Luther asked him, “What do you do now?”
“I’m a cobbler (shoemaker).”
To the man’s surprise, Luther responded, “Then make really good shoes and sell them at a fair price.”
When God calls you to Christ, he doesn’t ordinarily call you to leave the “vocation” (calling) you already have – if it’s lawful. Nor do you need to justify that calling for its “spiritual” value or evangelistic usefulness. He calls you simply to pursue your calling with new God-glorifying goals, motives, and standards – and with a renewed commitment to perform your calling with higher aims and greater excellence.
One way you reflect and image your Creator is by being creative right where you are with the talents and gifts he’s given you. God himself says, “Each person should remain in the situation they were in when God called them” (1 Corinthians 7:20). As you do this, you fulfil your God-given mandate to let your light shine in your unique “vocation” and “station” for God’s glory (see Matthew 5:16).
This means that those of us who are church leaders actually make a huge mistake when we limit a person’s “ministry” to ecclesiastical activities – preaching, Sunday school teaching, helping in the nursery, working with the youth, accompanying the congregational singing, and so on. We need to help God’s people see that their calling is much wider than the time they put into church matters. By reducing the notion of calling to the exercise of spiritual gifts inside the church, we fail to help our people see that calling involves everything we are and everything we do – both inside the church and outside the church.
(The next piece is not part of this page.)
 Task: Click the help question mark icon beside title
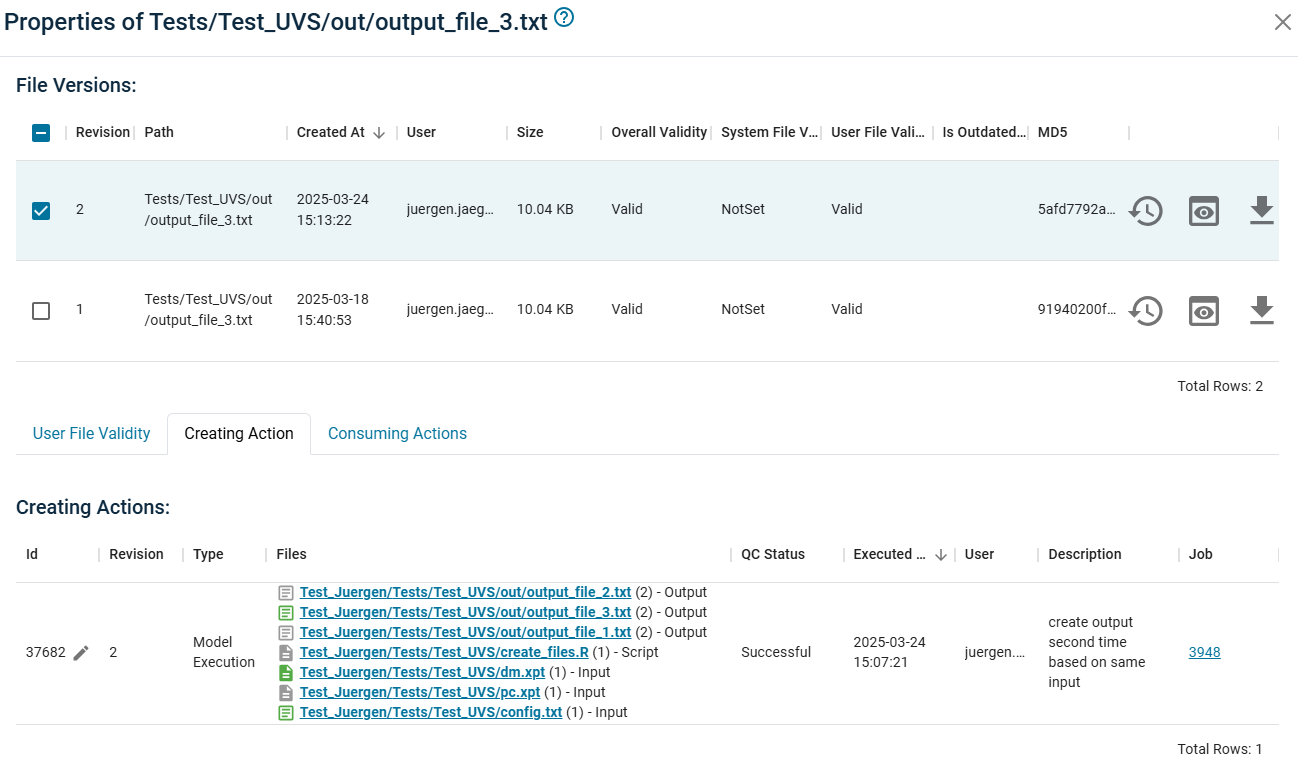pos(564,18)
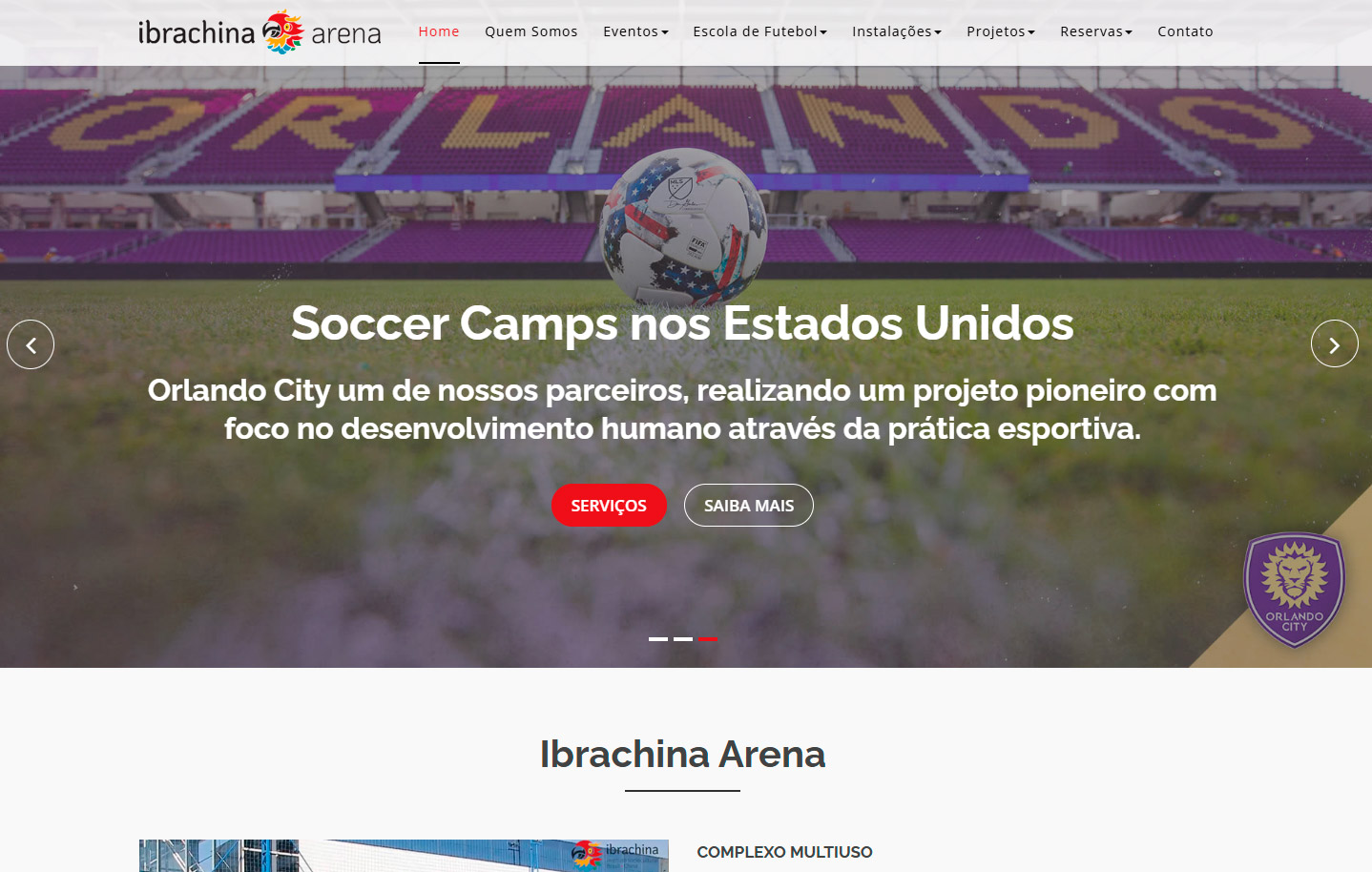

A while back, Os Guinness addressed the question as to why the church was not having a larger impact in our world when there were more people going to church than ever before. He said the main reason was not that Christians weren’t where they should be. There are plenty of artists, doctors, business owners, lawyers, factory workers, etc. who are Christians. Rather, the main reason is that Christians aren’t who they should be right where they are.
“Calling,” he said, “is the truth that God calls us to himself so decisively that everything we are, everything we do, and everything we have is invested with a special devotion, dynamism, and direction lived out as a response to his summons and service.”
Bloom where you’re planted – where God has planted you.